Treatment with thymol influenced the transcriptional level modulations in the virulence genes (Figure 7). Except for the transcriptional repressors nrg1 and tup1, the expression of all other genes of both C. albicans and S. mutans was found to be downregulated. Expressions of nrg1 and tup1 were found to be upregulated, which is in line with the antihyphal activity observed through in vitro assays. Genes involved in the development and maintenance of hyphae in C. albicans such as hwp1, ras1, ece1, and cph1, genes responsible for filamentous morphology such as eap 1, efg1, adhesin als 1, and the transcriptional regulator of filamentous growth such as ume6 and hst7, which is required for biofilm formation, are found to be downregulated. Negative transcriptional regulators of filamentation such as nrg1 and tup1 were upregulated upon thymol treatment in both single and dual species. Downregulation of genes associated with the hyphal development and filamentous morphology and upregulation of negative regulators of the same under the influence of sub-inhibitory concentration of thymol imply that the compound can influence crucial virulence aspects of the pathogen.
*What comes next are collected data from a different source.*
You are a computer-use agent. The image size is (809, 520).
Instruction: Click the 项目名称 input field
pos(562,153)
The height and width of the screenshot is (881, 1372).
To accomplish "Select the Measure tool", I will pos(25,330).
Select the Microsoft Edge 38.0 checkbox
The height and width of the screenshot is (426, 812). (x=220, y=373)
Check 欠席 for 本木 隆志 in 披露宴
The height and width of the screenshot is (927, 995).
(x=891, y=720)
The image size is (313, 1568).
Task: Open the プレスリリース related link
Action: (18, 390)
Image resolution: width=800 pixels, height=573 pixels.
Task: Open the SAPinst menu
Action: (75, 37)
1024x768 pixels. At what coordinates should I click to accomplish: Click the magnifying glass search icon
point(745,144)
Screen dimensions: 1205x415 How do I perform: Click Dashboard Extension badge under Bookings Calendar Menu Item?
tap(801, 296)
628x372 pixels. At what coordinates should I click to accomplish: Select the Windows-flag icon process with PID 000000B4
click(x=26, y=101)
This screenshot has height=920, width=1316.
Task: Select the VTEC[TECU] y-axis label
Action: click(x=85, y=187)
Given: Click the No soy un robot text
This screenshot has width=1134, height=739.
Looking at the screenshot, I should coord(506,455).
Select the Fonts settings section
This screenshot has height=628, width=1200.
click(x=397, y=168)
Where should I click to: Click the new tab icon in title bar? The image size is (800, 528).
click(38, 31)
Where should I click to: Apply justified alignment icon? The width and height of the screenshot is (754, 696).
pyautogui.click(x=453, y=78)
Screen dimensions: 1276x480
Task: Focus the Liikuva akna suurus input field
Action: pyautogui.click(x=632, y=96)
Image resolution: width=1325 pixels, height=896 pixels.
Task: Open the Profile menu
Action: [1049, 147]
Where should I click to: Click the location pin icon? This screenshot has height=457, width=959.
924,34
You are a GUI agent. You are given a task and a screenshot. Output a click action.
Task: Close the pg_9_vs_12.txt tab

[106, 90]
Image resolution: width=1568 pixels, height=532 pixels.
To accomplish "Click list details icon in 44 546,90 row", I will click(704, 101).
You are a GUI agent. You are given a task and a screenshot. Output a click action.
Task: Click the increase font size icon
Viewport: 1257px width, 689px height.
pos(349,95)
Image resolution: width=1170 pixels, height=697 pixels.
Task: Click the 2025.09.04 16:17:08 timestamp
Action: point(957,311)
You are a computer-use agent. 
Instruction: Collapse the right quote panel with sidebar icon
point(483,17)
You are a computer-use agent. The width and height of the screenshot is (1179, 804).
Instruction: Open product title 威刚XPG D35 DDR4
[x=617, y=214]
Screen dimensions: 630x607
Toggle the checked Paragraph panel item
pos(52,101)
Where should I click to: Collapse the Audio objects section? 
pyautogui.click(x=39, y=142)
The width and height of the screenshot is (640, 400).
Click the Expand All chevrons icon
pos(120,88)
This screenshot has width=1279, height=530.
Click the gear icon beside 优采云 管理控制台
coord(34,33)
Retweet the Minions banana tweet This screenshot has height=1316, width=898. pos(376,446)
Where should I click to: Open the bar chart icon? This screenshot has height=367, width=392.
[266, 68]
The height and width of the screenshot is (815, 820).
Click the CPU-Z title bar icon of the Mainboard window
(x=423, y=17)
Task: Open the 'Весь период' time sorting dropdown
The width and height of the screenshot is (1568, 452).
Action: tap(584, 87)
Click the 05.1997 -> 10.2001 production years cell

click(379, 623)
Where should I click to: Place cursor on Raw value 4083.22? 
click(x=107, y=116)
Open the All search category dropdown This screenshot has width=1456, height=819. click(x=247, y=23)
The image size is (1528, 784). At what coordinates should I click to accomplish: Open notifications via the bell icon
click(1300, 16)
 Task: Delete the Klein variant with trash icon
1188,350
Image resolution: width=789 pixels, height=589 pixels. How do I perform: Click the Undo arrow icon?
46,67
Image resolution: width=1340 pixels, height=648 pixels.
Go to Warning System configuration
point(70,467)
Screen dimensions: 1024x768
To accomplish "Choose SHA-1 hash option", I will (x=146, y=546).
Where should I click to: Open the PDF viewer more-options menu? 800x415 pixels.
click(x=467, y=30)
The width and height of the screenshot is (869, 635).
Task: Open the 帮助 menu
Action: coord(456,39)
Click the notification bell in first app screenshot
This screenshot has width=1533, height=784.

Similarly, vicR and comDE, the two major two-component regulatory systems of S. mutans, were found to be downregulated. Downregulation of vicR has affected the expression of glucosyltransferases gtfBCD, which are responsible for the synthesis of water-soluble and -insoluble glucans that are elemental bridge molecules between bacteria and acquired pellicle, thereby facilitating the colonization of the microbial biofilm. Decreased expression of ComDE, the two-component signal transduction system allied with the quorum sensing, which is known to regulate the competence and biofilm formation of S. mutans, suggests that the communication between the microbial systems resulting in the increased biofilm amalgamation has been impaired by the action of thymol. Similarly, the expression of two other genes gbpB and Smu0630 that are correlated with biofilm formation are declined.

Thymol at 300 mg/kg concentration does not exert any significant toxic effect to the larvae, whereas infection with C. albicans, S. mutans, and dual species of C. albicans and S. mutans impaired the survival (Figures 8A,B). Treatment with thymol rescued the larvae from the infection and increased the survival rate (Figure 8C). About 70% of larvae survived up to 120 h after administration of thymol. Only 35, 50, and 30% of larvae survived following infection with C. albicans, S. mutans, and dual species, respectively. On the other hand, treatment with thymol increased the survival rate to 70, 80, and 60% in larvae infected with C. albicans, S. mutans, and dual species, respectively. In addition to this, the in vivo infection clearance was also promoted by thymol treatment, which was evidenced through the reduced colony count in CFU analysis.